→ EXERCISE TASKS:
1. Read the wood identification thread and decide whether each statement agrees with it. For each, answer yes or no and quote the deciding words of the thread. (a) ToddKY reports that no pictures show up. (b) Mark says the pictures cannot be seen on Mark's end either. (c) Steve Neul thinks the panels are cherry.
2. Carry on the wood identification thread from where it stops.

→ GIVEN PASSAGE:
_ _ _ _ _ _ _

# Name that wood



## ESA1178 (Jan 13, 2015)

Hello all...

Can anyone tell me what wood this piece of furniture is made of?

Thanks a bunch!

Mark
Sacramento, CA








[/URL]


----------



## ToddKY (Nov 21, 2010)

No picture


----------



## ESA1178 (Jan 13, 2015)

Hi ToddKY..

You cannot see the pics?

Mark


----------



## ToddKY (Nov 21, 2010)

I see no pictures. It's like there hasn't been any uploaded.


----------



## ESA1178 (Jan 13, 2015)

That's odd. Because I can see them.
Lets try this:


----------



## ESA1178 (Jan 13, 2015)




----------



## Steve Neul (Sep 2, 2011)

I think you have more than one kind of wood there. It's difficult to tell with the finish on it but the majority of it looks like alder or cherry. The panels look like a straight grain ash.

_ _ _ _ _ _ _

→ DATA PROVIDED:
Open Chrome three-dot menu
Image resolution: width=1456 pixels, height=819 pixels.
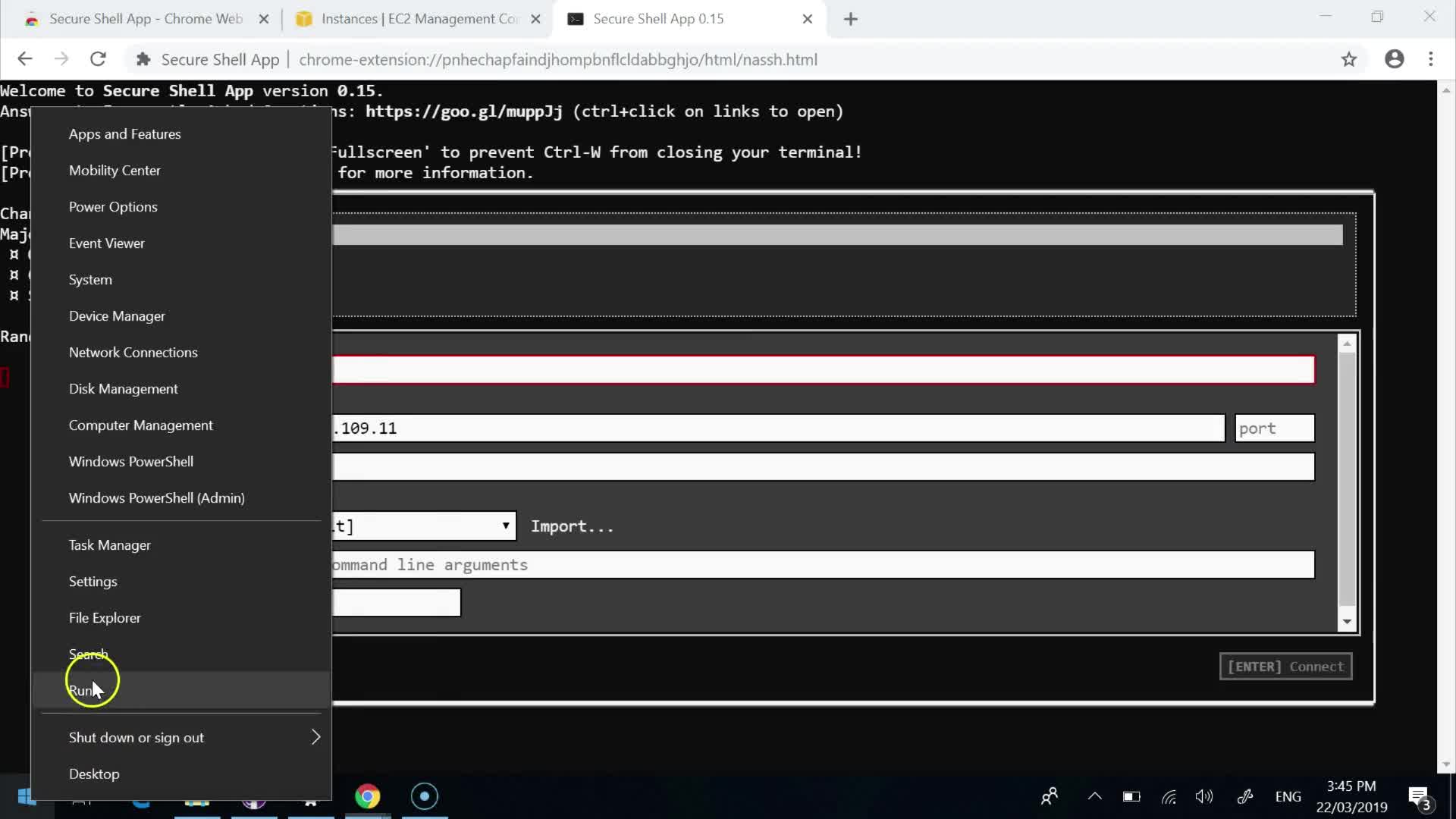click(1430, 59)

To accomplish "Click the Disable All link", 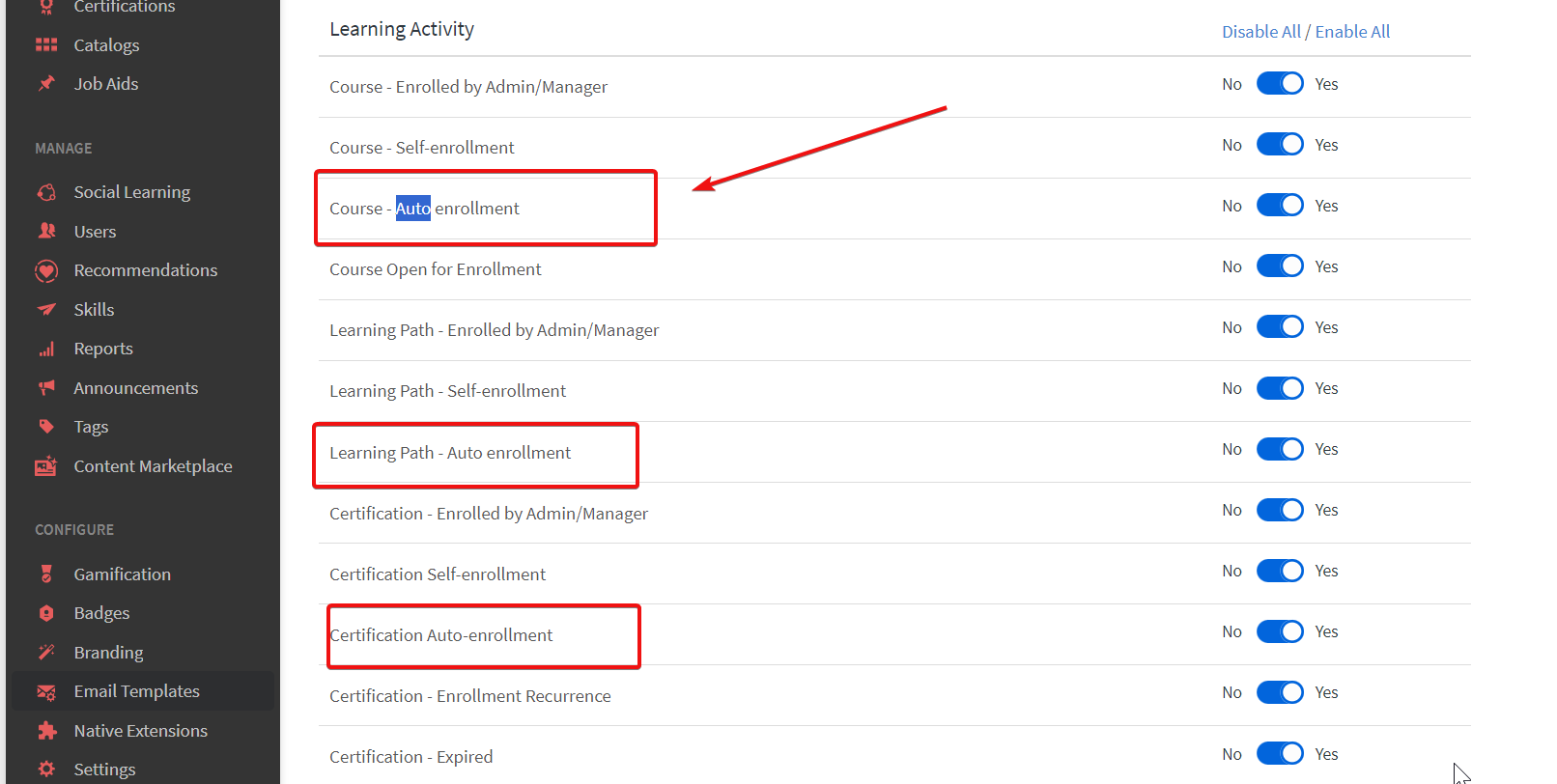I will pos(1260,32).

_ _ _ _ _ _ _

→ OUTPUTS BY TASK:
1.
(a) Yes: "I see no pictures."
(b) No: "That's odd. Because I can see them."
(c) No: "The panels look like a straight grain ash."

2.
----------



## TimPa (Jan 27, 2010)

agree with steve, looks like multiple. straight on and closer pics will help more.


----------



## BZawat (Sep 21, 2012)

My guesses are rift sawn red oak for the door panels, and clear flat sawn white pine for the rest.


----------



## ryan50hrl (Jun 30, 2012)

I agree it's two kinds of wood...panels look like rift sawn red oak, rails look like cherry.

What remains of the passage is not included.